What needs to be done -
Although the listing below holds pictures, reproduce only its lines from the one containing "Given: Switch to the Production Plan tab" through the last, exactly and without them.

Data provided -
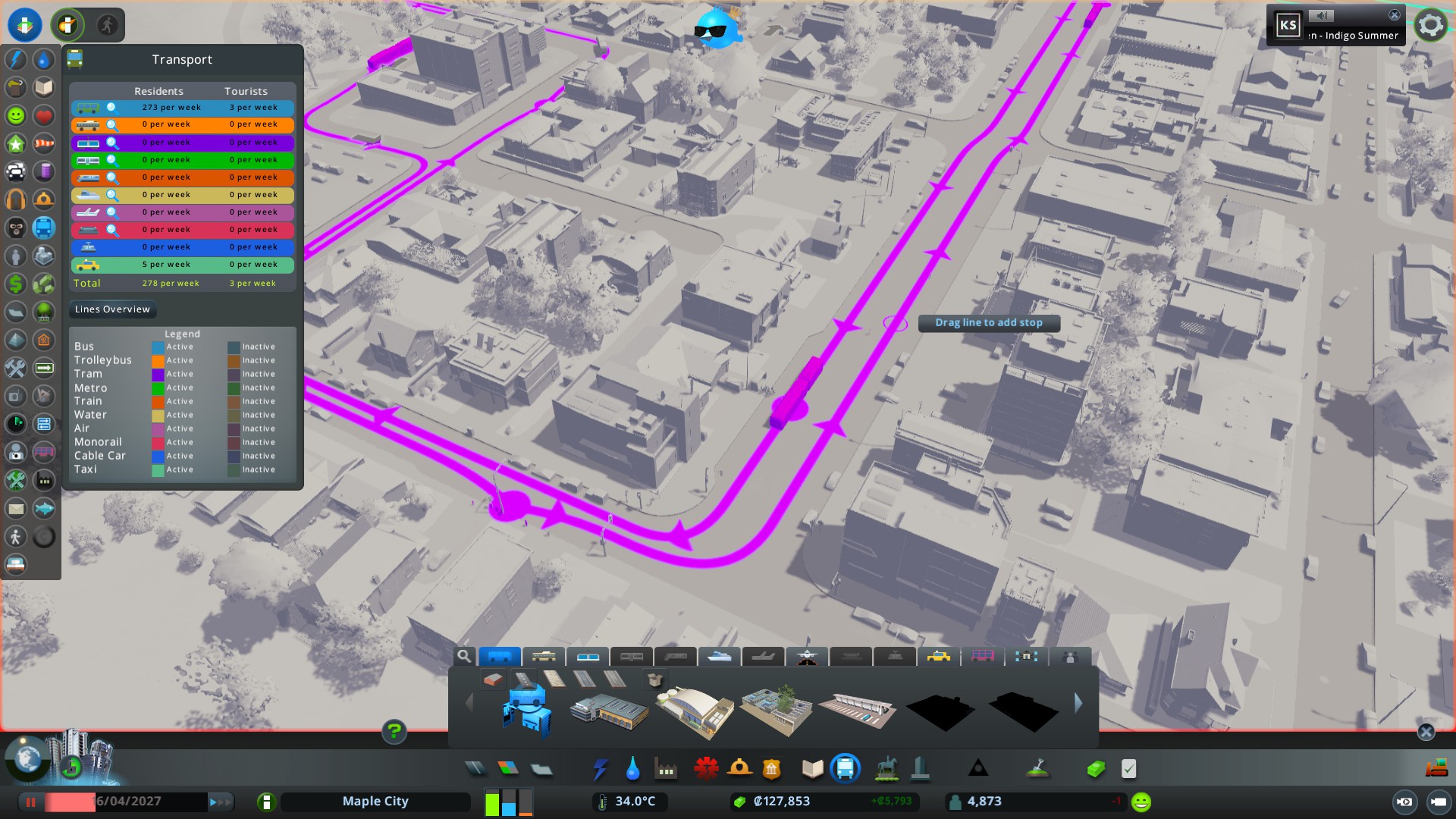Image resolution: width=1456 pixels, height=819 pixels.
Task: Zoom to the bus line using its magnifier icon
Action: click(112, 108)
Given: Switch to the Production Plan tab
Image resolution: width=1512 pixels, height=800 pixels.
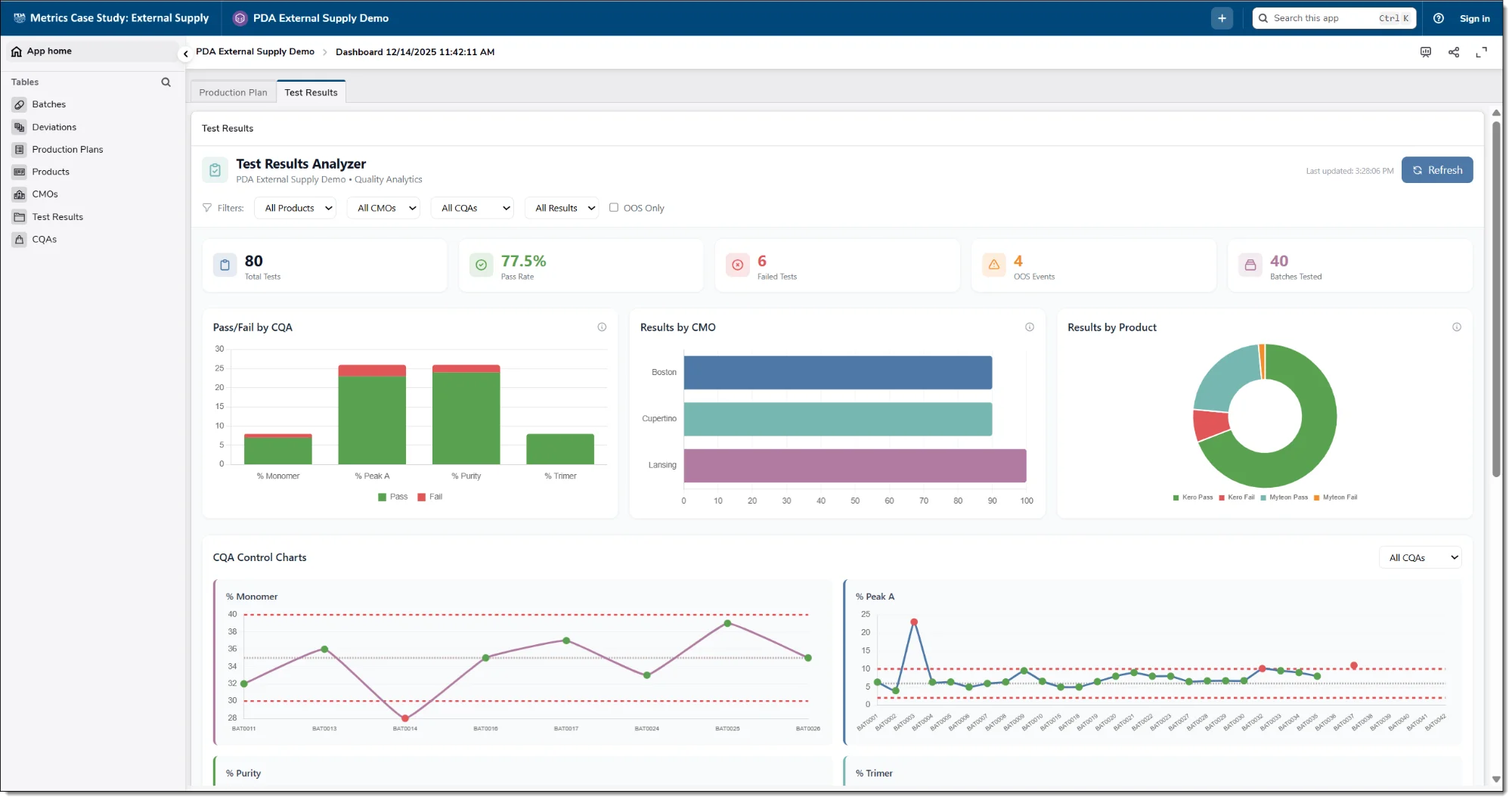Looking at the screenshot, I should 233,91.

Response area -
Given: Switch to the Production Plan tab
Image resolution: width=1512 pixels, height=800 pixels.
Looking at the screenshot, I should 233,91.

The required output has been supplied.